4.5 – del pari inconcludente rimane il riferimento operato dall’Agenzia alla clausola cd. de minimis la cui applicazione, – senz’altro riferibile (anche) alla fattispecie in esame (v. da ultimo, ed ex plurimis, Cass., 13 ottobre 2020, n. 22039), – non può venire in considerazione, tanto in ragione dell’importo del credito di imposta controverso che, in difetto di ogni altra allegazione, – è ben lungi dal superare il limite economico posto da detta clausola quanto perché la deduzione in discorso introduce, in definitiva, una questione nuova che, – non risultando trattata nei precedenti gradi di merito, – è inammissibile in questa sede di legittimità siccome implicando, ad ogni modo, indagini ed accertamenti di fatto che, non compiuti dal giudice di merito, come tali, esorbitano dal giudizio di legittimità (Cass., 12 giugno 2018, n. 15196; Cass., 6 giugno 2018, n. 14477; Cass., 25 ottobre 2017, n. 25319; Cass., 31 gennaio 2006, n. 2140; Cass., 7 agosto 2001, n. 10902; Cass., 12 giugno 1999, n. 5809; Cass., 29 marzo 1996, n. 2905);

5. – come, poi, anticipato, dall’accoglimento del primo motivo consegue l’assorbimento del secondo motivo del ricorso incidentale posto che la gravata sentenza non ha proceduto a quegli accertamenti in fatto, che (ora) formano oggetto delle censure in questione, in ragione della erronea individuazione dei cennati limiti legali all’utilizzazione del credito di imposta nei suo intero ammontare, così finendo per attribuire rilevanza (solo) al riconoscimento di detto credito qual comunque operato dall’amministrazione; e ne consegue che, una volta esclusa la ricorrenza dei rilevati limiti di utilizzabilità del credito, davanti al giudice del gravame potranno essere riproposte tutte le questioni concernenti la sua entità, ed il relativo riscontro probatorio;

6. – l’impugnata sentenza va, pertanto, cassata e la causa va rinviata, anche per la disciplina delle spese del giudizio di legittimità, alla stessa Commissione tributaria regionale della Sicilia che, in diversa composizione, procederà al riesame del merito della controversia attenendosi ai principi di diritto sopra esposti;

– nei confronti dell’Agenzia non ricorrono i presupposti processuali del versamento di un ulteriore importo a titolo di contributo unificato, ai sensi del D.P.R. n. 115 del 2002, art. 13, comma 1-quater, inserito dalla L. n. 228 dei 2012, art. 1, comma 17, trattandosi di ricorso proposto da un’amministrazione dello Stato che, mediante il meccanismo della prenotazione a debito, è esentata dal pagamento delle imposte e tasse che gravano sul processo (cfr., ex plurimis, Cass., 29 gennaio 2016, n. 1778; Cass., 5 novembre 2014, n. 23514; Cass.

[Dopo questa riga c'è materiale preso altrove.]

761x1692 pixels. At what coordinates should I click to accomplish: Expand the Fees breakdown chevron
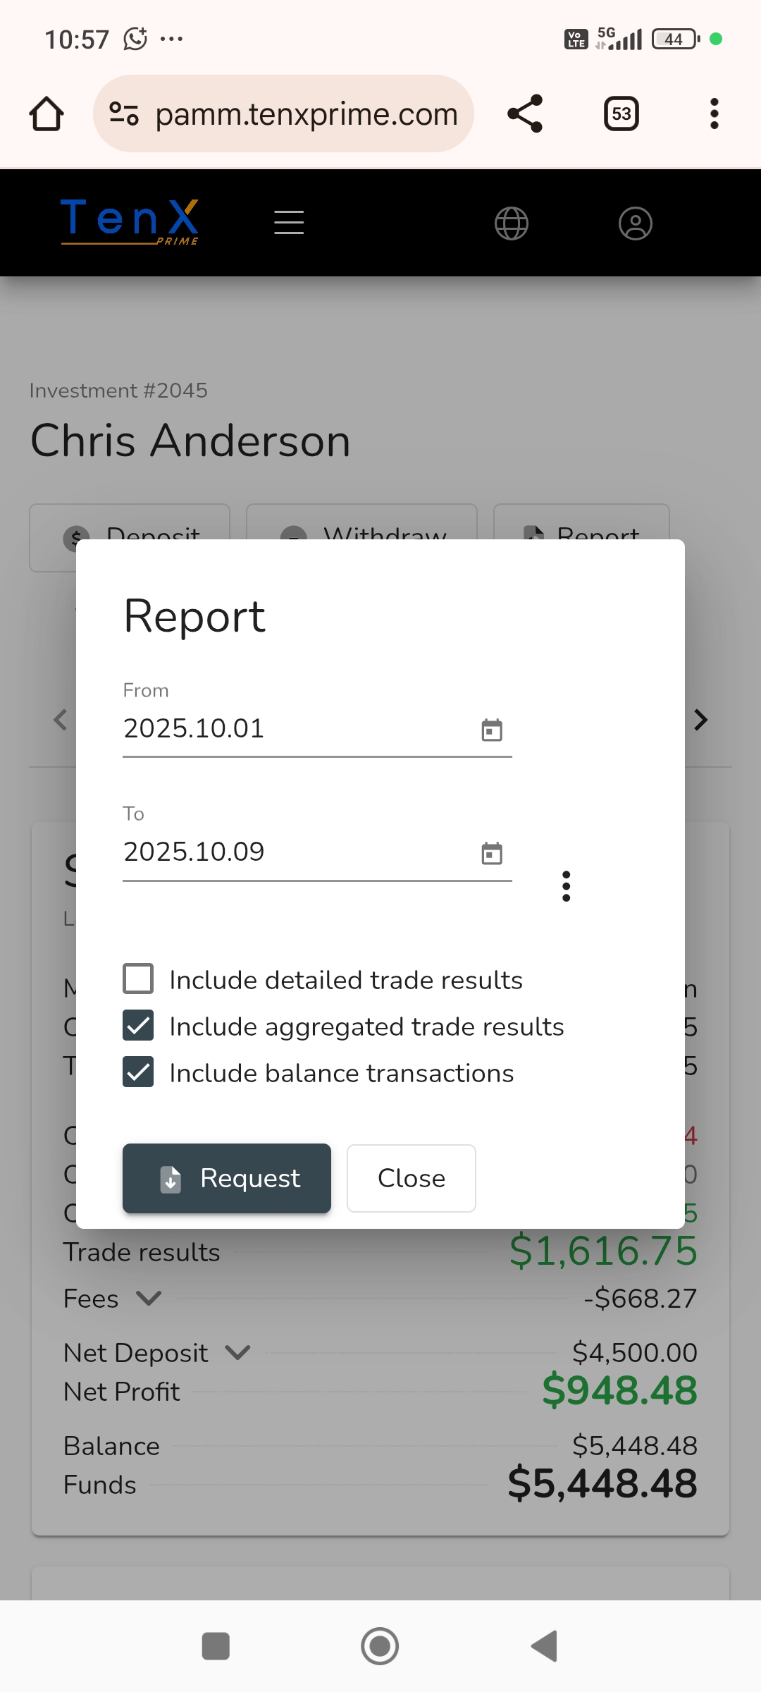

Sez. U., 8 maggio 2014, n. 9938; Cass., 14 marzo 2014, n. 5955).

P.Q.M.

La Corte, rigetta il ricorso dell’Agenzia delle Entrate, accoglie il primo motivo del ricorso incidentale, assorbito il secondo, cassa la sentenza impugnata in relazione al motivo accolto e rinvia la causa, anche per le spese del giudizio di legittimità, alla Commissione tributaria regionale della Sicilia, in diversa composizione.

Così deciso in Roma, nella Camera di consiglio tenuta da remoto, il 15 luglio 2021.